Melting point: 185 ° C to 187 ° C.

Purity: 97.0% (HPLC).

¹ H-NMR (CDCl ₃ , ppm): δ 7.65 (2H, m), 7.5 (2H, m), 7.0 (4H, m), 5.2 (2H, s), 4.3 (2H, s), 2.4 (2H , m), 1.4 (2H, m), 1.2 (2H, m), 0.8 (3H, t).

Examples 2 to 15: Preparation of losartan (Formula 1 compound)

Similarly to Example 1, 100.0 g (260 mmol) of 2-butyl-4-chloro-1-[(2'-cyanobiphen-4-yl) methyl] imidazole-5-methanol was prepared under the conditions described in Table 1 below. The reaction was carried out while varying the amount of sodium azide, the amount of triethylamine hydrochloride, the solvent, the reaction temperature, and the reaction time, thereby obtaining losartan (Examples 2 to 15).

Example 16: Preparation of Rosatan Potassium (Potassium Salt of Compound 1)

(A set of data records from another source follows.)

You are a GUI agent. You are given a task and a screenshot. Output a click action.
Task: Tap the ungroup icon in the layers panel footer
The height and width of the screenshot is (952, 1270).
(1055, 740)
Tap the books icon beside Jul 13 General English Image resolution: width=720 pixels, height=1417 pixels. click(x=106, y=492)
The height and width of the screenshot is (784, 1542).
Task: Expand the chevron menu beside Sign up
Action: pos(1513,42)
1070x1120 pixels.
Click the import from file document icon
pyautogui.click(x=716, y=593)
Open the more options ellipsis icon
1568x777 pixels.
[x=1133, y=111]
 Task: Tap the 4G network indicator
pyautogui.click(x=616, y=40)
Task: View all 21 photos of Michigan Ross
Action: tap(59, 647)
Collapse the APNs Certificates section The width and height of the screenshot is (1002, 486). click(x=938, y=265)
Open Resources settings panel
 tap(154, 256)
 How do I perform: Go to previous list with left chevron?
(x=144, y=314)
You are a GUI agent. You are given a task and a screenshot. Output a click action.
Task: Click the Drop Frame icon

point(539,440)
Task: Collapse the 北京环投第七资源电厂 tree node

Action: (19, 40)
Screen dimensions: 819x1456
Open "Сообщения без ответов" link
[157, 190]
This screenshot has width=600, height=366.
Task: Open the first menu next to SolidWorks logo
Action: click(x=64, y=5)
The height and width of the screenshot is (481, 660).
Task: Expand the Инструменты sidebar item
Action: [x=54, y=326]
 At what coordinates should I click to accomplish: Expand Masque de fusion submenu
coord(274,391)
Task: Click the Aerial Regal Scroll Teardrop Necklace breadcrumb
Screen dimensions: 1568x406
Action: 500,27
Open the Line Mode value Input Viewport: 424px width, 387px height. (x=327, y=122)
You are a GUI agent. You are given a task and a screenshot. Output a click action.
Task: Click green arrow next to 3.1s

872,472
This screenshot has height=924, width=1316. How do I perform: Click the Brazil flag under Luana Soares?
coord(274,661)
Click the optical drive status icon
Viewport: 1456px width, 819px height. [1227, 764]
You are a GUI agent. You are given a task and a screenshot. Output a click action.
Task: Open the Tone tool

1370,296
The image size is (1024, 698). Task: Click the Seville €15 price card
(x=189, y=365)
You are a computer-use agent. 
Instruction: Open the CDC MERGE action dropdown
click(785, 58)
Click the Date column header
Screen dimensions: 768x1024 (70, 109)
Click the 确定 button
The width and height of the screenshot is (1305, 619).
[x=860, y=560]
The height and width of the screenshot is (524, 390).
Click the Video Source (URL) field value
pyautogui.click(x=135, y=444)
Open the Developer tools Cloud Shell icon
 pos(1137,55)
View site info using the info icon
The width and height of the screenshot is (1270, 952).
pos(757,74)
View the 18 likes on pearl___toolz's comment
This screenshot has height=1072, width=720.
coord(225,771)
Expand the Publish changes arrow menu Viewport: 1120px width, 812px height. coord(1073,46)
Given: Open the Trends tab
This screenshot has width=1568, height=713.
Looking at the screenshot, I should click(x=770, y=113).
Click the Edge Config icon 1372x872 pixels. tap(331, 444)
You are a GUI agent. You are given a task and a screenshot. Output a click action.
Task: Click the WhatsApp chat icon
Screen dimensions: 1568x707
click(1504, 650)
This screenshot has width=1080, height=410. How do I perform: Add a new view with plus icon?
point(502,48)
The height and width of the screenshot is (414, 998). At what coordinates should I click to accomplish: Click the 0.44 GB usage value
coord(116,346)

After 85 g of losartan was suspended in 250 ml of isopropanol, a solution of 12.1 g of potassium hydroxide dissolved in 85 ml of methanol at room temperature was slowly added dropwise and stirred for 30 minutes. Insoluble matter was removed by filtration, and 1,000 ml of cyclohexane was added dropwise for 1 hour while the filtrate was warmed to reflux. Thereafter, 340 ml of the solvent was distilled off, and the solid solution was slowly cooled to room temperature. After stirring for 4 hours at room temperature, the resulting solid was filtered, washed with a mixed solvent of isopropanol and cyclohexane and dried at 45 ° C. to give 87.3 g (yield 90%) of the title compound.

Melting point: 269 ° C to 274 ° C.

¹ H-NMR (DMSO-d ₆ , ppm): δ 7.65 (1H, m), 7.4 (2H, m), 7.3 (1H, m), 7.15 (2H, d), 6.95 (2H, d), 5.45 (1H, br), 5.3 (2H, s), 4.4 (2H, s), 2.54 (2H, m), 1.55 (2H, m), 1.31 (2H, m), 0.9 (3H, t).

According to the method of the present invention, high purity rosatan can be easily produced in high yield directly from the nitrile compound of formula 2 using conventional sodium azide under relatively mild conditions.

Claims (6)

i) Nitrile compound of the formula (2) in the organic solvent selected from the group consisting of N, N- dimethylformamide, N, N- dimethylacetamide, N-methyl-2-pyrrolidinone and dimethyl sulfoxide Reacting with triethylamine hydrochloride and sodium azide at 105 ° C. to 135 ° C .; And ii) a method for preparing losartan of formula (I) comprising adding water and acetone to the obtained reaction solution and performing crystallization by adjusting the pH of the reaction solution to 2 to 5 with hydrochloric acid: <Formula 1>

<Formula 2>

The method of claim 1, Wherein the organic solvent is used in an amount of 2 to 6 ml with respect to 1 g of the nitrile compound of the formula (2). The method of claim 1, Sodium azide is used in an amount of 1 to 5 molar equivalents relative to 1 molar equivalent of the nitrile compound of formula (2). The method of claim 1, Triethylamine hydrochloride is used in an amount of 1 to 1.5 molar equivalents relative to 1 molar equivalent of sodium azide. The method of claim 1, Wherein water is used in an amount of 1.5 to 3.5 ml per volume of 1 ml of organic solvent. The method of claim 1, Acetone is used in an amount of 0.5 to 3.5 ml with respect to 1 ml volume of the organic solvent.